▶ [The task]: Using the records below, output the stretch that opens with the line containing "(320) 684-2020 (162, 2379)" and closes with the line containing "[Youtube] (865, 1352)", exactly and including both lines, with nothing more.

BEGIN

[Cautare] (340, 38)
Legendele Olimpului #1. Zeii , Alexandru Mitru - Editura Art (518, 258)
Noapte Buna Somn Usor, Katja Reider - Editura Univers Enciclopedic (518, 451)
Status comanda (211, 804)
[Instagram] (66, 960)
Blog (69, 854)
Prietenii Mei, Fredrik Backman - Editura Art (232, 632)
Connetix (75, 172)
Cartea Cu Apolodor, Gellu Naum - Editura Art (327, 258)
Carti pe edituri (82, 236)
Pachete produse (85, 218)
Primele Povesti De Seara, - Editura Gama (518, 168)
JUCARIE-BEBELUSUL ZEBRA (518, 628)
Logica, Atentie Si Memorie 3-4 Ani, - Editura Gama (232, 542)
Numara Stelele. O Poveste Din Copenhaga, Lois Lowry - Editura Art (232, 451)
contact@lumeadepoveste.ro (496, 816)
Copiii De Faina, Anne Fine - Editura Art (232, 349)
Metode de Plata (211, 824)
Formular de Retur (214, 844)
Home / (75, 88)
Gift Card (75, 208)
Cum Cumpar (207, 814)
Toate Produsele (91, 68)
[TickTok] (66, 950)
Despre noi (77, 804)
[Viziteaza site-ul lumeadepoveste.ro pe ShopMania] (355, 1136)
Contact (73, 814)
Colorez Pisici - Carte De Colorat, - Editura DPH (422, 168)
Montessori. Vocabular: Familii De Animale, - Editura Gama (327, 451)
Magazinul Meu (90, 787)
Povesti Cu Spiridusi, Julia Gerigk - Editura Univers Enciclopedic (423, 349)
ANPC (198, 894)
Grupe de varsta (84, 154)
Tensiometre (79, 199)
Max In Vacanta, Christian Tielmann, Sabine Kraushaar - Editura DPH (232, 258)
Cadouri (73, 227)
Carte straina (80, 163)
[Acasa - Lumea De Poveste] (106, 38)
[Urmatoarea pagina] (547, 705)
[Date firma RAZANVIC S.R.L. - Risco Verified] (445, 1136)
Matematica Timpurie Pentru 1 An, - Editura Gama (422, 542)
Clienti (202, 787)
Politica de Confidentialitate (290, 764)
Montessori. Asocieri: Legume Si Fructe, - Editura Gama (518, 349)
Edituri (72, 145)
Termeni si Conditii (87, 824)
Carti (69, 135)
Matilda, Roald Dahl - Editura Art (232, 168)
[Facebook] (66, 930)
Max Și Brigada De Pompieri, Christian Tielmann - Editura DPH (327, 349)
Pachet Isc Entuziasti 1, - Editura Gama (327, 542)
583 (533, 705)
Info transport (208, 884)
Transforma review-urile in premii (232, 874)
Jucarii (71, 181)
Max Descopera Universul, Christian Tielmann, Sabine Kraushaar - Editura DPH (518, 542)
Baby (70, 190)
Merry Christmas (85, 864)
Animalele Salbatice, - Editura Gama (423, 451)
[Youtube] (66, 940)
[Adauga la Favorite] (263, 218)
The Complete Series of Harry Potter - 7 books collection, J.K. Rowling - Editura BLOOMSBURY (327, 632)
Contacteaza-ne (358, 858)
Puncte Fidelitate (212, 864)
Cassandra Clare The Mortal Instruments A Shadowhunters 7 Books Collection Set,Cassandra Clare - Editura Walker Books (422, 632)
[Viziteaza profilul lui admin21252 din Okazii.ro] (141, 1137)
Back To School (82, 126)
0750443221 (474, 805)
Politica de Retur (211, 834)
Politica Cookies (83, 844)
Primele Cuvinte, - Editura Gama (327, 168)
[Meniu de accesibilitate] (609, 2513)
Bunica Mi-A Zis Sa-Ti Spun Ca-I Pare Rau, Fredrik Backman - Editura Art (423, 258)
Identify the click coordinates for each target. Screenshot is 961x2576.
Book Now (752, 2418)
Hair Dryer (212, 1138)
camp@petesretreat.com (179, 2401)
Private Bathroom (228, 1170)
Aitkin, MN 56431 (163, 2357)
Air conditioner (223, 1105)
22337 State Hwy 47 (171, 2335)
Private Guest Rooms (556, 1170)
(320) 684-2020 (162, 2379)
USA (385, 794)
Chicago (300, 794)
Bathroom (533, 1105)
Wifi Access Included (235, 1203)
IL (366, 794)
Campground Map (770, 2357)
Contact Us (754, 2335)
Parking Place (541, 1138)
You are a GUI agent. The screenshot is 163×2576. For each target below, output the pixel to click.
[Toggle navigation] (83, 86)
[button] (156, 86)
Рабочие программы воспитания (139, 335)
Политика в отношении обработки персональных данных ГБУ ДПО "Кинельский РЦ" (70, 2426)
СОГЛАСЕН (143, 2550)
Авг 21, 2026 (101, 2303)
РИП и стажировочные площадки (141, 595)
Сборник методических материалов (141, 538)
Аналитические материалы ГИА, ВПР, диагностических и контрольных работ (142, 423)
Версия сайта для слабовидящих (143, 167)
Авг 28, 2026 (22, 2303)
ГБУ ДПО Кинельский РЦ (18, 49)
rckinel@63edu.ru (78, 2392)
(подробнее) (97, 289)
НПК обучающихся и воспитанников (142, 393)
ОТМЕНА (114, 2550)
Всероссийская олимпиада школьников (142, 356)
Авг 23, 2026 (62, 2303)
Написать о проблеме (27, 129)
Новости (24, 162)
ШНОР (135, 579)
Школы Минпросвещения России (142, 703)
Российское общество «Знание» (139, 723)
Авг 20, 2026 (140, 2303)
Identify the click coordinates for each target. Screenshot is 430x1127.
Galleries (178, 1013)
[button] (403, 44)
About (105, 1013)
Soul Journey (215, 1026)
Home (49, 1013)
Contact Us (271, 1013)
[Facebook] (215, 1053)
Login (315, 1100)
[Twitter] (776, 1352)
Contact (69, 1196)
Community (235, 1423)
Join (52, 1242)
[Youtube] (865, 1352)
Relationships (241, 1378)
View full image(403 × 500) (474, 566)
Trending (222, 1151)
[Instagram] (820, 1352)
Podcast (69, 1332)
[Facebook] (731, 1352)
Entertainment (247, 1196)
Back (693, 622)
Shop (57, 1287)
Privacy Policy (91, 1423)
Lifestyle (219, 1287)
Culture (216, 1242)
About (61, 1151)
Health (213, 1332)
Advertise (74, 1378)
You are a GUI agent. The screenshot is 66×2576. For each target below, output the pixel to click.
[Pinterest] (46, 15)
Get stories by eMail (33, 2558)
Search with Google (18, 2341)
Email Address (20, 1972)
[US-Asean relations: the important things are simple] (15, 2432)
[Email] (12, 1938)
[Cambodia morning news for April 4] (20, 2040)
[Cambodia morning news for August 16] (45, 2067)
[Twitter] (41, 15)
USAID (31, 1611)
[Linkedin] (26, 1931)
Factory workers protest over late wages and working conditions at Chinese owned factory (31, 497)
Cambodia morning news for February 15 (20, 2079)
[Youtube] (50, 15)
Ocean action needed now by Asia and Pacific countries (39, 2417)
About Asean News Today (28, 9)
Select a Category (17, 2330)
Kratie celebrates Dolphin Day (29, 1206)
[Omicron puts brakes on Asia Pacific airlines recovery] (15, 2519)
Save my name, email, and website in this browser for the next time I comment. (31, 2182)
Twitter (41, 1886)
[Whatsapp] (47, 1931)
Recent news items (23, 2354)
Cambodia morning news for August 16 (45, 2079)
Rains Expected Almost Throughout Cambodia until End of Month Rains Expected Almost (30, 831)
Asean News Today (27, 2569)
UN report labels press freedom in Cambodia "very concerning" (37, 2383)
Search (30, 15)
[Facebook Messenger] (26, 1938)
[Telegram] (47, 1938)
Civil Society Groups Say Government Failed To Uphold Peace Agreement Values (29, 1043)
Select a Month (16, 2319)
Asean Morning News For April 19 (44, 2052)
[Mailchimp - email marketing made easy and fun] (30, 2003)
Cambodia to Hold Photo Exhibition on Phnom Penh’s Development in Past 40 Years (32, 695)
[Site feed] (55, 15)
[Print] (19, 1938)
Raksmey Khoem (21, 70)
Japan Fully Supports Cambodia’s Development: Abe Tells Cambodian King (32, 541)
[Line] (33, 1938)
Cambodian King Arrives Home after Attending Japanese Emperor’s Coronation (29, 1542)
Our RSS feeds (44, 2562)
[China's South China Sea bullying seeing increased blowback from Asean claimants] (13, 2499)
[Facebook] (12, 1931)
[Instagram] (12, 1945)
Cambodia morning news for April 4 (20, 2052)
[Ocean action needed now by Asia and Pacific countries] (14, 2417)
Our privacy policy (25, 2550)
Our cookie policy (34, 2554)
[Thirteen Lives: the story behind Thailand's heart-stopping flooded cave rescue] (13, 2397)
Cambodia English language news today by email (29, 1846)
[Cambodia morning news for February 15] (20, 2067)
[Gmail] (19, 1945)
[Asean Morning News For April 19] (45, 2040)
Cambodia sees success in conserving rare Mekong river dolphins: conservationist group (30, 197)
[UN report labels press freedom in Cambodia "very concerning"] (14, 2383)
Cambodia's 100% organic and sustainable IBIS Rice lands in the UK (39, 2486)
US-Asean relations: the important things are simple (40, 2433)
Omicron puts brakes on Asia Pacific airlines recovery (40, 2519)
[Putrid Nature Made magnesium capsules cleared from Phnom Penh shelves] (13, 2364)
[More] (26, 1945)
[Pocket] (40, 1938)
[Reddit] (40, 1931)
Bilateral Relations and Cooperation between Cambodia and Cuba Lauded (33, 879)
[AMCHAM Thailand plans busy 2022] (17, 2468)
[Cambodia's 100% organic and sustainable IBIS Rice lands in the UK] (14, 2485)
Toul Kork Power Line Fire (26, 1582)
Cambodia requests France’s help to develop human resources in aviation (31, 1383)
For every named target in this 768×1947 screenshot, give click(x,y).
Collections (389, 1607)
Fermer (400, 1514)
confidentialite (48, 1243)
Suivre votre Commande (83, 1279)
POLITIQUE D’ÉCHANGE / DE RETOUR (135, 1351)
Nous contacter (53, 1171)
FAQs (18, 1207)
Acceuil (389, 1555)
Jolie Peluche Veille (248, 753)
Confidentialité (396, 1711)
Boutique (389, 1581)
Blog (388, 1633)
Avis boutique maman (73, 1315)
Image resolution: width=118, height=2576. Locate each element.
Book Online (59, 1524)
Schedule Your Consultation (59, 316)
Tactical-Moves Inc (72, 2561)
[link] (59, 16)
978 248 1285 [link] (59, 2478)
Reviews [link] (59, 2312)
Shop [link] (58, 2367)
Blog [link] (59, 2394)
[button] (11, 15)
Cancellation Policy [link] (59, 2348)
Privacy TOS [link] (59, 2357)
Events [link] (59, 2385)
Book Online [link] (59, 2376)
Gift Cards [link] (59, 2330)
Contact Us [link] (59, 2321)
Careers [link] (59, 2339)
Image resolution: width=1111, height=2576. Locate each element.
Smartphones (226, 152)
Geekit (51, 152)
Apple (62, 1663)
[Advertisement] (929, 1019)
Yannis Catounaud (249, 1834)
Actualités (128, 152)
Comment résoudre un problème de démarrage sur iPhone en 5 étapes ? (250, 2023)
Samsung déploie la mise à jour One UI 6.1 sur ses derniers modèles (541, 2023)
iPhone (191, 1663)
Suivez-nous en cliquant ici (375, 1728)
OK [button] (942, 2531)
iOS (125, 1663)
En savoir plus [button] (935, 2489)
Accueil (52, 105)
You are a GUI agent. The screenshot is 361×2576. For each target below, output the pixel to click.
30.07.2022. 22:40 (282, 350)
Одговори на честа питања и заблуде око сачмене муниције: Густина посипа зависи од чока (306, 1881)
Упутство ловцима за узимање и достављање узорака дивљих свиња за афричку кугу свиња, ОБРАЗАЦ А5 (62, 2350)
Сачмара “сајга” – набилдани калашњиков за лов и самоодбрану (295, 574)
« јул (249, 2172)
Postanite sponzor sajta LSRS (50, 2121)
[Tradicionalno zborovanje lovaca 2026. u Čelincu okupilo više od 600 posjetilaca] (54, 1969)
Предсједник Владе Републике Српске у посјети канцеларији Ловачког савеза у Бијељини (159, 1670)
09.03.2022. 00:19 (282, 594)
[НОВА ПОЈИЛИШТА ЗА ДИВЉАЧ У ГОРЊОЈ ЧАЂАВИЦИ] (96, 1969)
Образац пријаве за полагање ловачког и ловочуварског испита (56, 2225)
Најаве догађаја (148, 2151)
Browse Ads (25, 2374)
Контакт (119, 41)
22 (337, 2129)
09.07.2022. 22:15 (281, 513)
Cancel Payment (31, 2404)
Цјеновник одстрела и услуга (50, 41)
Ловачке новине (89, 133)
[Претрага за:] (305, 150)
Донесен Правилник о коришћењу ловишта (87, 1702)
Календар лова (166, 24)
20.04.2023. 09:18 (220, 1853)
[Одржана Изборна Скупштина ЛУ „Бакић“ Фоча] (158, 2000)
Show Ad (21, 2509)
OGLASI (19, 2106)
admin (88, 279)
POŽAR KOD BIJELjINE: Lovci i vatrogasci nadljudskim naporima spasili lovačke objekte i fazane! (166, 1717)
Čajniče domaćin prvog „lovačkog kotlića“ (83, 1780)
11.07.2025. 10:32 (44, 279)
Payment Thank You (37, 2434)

END

▶ [Result for this exercise]:
(320) 684-2020 (162, 2379)
USA (385, 794)
Chicago (300, 794)
Bathroom (533, 1105)
Wifi Access Included (235, 1203)
IL (366, 794)
Campground Map (770, 2357)
Contact Us (754, 2335)
Parking Place (541, 1138)
You are a GUI agent. The screenshot is 163×2576. For each target below, output the pixel to click.
[Toggle navigation] (83, 86)
[button] (156, 86)
Рабочие программы воспитания (139, 335)
Политика в отношении обработки персональных данных ГБУ ДПО "Кинельский РЦ" (70, 2426)
СОГЛАСЕН (143, 2550)
Авг 21, 2026 (101, 2303)
РИП и стажировочные площадки (141, 595)
Сборник методических материалов (141, 538)
Аналитические материалы ГИА, ВПР, диагностических и контрольных работ (142, 423)
Версия сайта для слабовидящих (143, 167)
Авг 28, 2026 (22, 2303)
ГБУ ДПО Кинельский РЦ (18, 49)
rckinel@63edu.ru (78, 2392)
(подробнее) (97, 289)
НПК обучающихся и воспитанников (142, 393)
ОТМЕНА (114, 2550)
Всероссийская олимпиада школьников (142, 356)
Авг 23, 2026 (62, 2303)
Написать о проблеме (27, 129)
Новости (24, 162)
ШНОР (135, 579)
Школы Минпросвещения России (142, 703)
Российское общество «Знание» (139, 723)
Авг 20, 2026 (140, 2303)
Identify the click coordinates for each target. Screenshot is 430x1127.
Galleries (178, 1013)
[button] (403, 44)
About (105, 1013)
Soul Journey (215, 1026)
Home (49, 1013)
Contact Us (271, 1013)
[Facebook] (215, 1053)
Login (315, 1100)
[Twitter] (776, 1352)
Contact (69, 1196)
Community (235, 1423)
Join (52, 1242)
[Youtube] (865, 1352)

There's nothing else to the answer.